_About this exercise_. Return the data below, unchanged.

Saved data entries

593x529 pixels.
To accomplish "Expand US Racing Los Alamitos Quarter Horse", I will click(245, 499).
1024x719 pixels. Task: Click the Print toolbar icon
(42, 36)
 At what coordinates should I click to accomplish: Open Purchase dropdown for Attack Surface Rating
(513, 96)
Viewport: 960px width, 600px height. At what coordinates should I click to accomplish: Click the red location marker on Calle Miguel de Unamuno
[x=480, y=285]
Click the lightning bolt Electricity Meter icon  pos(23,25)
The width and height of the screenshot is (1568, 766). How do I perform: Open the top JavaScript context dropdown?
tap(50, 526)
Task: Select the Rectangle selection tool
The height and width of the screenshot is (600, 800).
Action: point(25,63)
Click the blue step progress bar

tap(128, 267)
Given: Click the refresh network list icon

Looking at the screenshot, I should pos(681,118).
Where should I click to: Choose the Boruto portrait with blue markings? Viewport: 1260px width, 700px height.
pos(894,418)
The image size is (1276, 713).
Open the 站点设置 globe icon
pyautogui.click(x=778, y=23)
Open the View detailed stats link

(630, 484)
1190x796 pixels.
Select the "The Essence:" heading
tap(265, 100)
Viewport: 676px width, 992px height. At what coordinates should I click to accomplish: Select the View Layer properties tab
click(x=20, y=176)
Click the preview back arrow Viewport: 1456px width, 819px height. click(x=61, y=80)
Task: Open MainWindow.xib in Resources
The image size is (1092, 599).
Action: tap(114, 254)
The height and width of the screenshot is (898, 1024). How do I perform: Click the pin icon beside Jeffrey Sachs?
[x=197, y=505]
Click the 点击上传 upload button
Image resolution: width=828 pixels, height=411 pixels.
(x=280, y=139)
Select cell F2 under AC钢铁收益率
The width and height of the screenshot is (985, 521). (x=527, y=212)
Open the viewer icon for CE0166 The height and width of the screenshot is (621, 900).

_Answer box_.
593x529 pixels.
To accomplish "Expand US Racing Los Alamitos Quarter Horse", I will click(245, 499).
1024x719 pixels. Task: Click the Print toolbar icon
(42, 36)
 At what coordinates should I click to accomplish: Open Purchase dropdown for Attack Surface Rating
(513, 96)
Viewport: 960px width, 600px height. At what coordinates should I click to accomplish: Click the red location marker on Calle Miguel de Unamuno
[x=480, y=285]
Click the lightning bolt Electricity Meter icon  pos(23,25)
The width and height of the screenshot is (1568, 766). How do I perform: Open the top JavaScript context dropdown?
tap(50, 526)
Task: Select the Rectangle selection tool
The height and width of the screenshot is (600, 800).
Action: point(25,63)
Click the blue step progress bar

tap(128, 267)
Given: Click the refresh network list icon

Looking at the screenshot, I should pos(681,118).
Where should I click to: Choose the Boruto portrait with blue markings? Viewport: 1260px width, 700px height.
pos(894,418)
The image size is (1276, 713).
Open the 站点设置 globe icon
pyautogui.click(x=778, y=23)
Open the View detailed stats link

(630, 484)
1190x796 pixels.
Select the "The Essence:" heading
tap(265, 100)
Viewport: 676px width, 992px height. At what coordinates should I click to accomplish: Select the View Layer properties tab
click(x=20, y=176)
Click the preview back arrow Viewport: 1456px width, 819px height. click(x=61, y=80)
Task: Open MainWindow.xib in Resources
The image size is (1092, 599).
Action: tap(114, 254)
The height and width of the screenshot is (898, 1024). How do I perform: Click the pin icon beside Jeffrey Sachs?
[x=197, y=505]
Click the 点击上传 upload button
Image resolution: width=828 pixels, height=411 pixels.
(x=280, y=139)
Select cell F2 under AC钢铁收益率
The width and height of the screenshot is (985, 521). (x=527, y=212)
Open the viewer icon for CE0166 The height and width of the screenshot is (621, 900).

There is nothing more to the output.